Table of Contents

HK J Paediatr (New Series)
Vol 1. No. 2, 1996

HK J Paediatr (New Series) 1996;1:197-198

Proceedings of Clinical Meeting

Transesophageal Echocardiography for Immediate Post-Operative Monitoring of Haedmodynamics in Children

YF Cheung, TC Yung, MP Leung, KT Chau


HK J Paediatr (new series) 1996;1:193-206

Annual Scientific Meeting
Hong Kong Paediatric Society
December 9, 1995

Purpose To evaluate the role of transesophageal echocardiography (TEE) in the monitoring of postoperative residual haemodynamics in children with heart diseases.

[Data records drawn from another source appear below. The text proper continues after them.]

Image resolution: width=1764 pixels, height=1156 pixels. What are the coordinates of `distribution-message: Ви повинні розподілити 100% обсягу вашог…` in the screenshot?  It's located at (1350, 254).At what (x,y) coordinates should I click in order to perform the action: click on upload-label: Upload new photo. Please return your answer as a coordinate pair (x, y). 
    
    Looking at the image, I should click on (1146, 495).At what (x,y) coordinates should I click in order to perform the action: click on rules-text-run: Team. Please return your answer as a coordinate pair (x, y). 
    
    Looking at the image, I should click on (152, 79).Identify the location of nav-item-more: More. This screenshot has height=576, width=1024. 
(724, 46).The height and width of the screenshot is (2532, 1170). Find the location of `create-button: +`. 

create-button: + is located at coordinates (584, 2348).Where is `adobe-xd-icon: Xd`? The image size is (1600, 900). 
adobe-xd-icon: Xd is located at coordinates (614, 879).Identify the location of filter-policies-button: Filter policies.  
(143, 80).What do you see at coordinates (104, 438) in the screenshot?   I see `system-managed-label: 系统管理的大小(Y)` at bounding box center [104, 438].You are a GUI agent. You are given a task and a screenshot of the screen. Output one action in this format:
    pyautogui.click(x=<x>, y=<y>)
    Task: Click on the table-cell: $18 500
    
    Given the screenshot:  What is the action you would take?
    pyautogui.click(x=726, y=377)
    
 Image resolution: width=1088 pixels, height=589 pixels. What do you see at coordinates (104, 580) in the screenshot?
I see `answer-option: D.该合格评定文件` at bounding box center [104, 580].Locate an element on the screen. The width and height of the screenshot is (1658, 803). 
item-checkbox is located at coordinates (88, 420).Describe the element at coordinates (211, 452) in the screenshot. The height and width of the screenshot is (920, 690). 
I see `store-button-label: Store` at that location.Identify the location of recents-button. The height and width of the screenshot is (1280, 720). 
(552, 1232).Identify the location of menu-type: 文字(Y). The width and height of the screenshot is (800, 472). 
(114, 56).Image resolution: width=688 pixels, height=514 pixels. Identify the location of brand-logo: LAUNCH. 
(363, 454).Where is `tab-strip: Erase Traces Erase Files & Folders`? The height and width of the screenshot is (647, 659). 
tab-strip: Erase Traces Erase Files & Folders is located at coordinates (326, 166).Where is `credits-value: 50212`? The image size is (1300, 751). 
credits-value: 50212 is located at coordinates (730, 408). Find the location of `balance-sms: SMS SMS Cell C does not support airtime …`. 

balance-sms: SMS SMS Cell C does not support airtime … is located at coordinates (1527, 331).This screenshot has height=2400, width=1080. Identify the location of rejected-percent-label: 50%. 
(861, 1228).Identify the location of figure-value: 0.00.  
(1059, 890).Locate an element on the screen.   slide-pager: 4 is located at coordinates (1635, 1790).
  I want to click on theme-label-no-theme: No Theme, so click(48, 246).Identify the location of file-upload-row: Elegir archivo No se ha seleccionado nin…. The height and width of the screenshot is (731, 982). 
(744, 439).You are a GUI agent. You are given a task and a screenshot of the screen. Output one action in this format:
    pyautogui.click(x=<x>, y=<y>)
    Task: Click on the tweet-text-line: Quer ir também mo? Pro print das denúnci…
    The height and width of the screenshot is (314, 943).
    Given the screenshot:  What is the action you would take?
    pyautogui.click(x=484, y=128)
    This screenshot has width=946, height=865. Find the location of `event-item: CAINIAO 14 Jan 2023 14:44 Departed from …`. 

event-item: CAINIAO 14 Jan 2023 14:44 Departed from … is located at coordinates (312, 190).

Patients and Methods Between March to August 1995, 19 studies performed in 16 post-operative patients in the intensive care were reviewed. Their age and weight were of mean 3.9 ± 3.9 years and 11.7 ± 6.8kg, respectively. The indication for echocardiography was suspected unfavourable residual haemodynamic disturbances after definitive corrective surgery. Transthoracic approach was performed prior to TEE and the findings were compared. The children requiring assessment include 6 of tetralogy of Fallot with or without pulmonary atresia, 4 of atrioventricular septal defect, 2 with a Fontan-circuit, 1 each of double outlet right ventricle, total anomalous pulmonary venous drainage, mitral valvar leakage and an obliterated right pulmonary artery due to a slipped band for initial palliation of a ventricular septal defect.

Results Transesophageal echocardiography detected S patients with a regurgitant repaired "mitral" valve and 1 of regurgitant tricuspid valve, 2 with residual inter-atrial shunt in the setting of a Fontan circuit, 2 with impaired left ventricular function, 1 each of residual ventricular septal defect, narrowing across the repaired pulmonary outflow and an intra-atrial blood clot. These informations guided decisions on immediate reoperation (3), the use of inotropes with or without vasodilators (3), weaning of ventilator (4) and early catheterization for residual sequale (1) in 68% of our patients. Transthoracic approach has limited acoustic window in most children (11) and could not be performed in 2 patients. Satisfactory haemodynamic assessment was possible in only 31%.

Conclusion TEE was valuable in assessing residual haemodynamic disturbances in children immediately after cardiac surgery and effectively guided their management.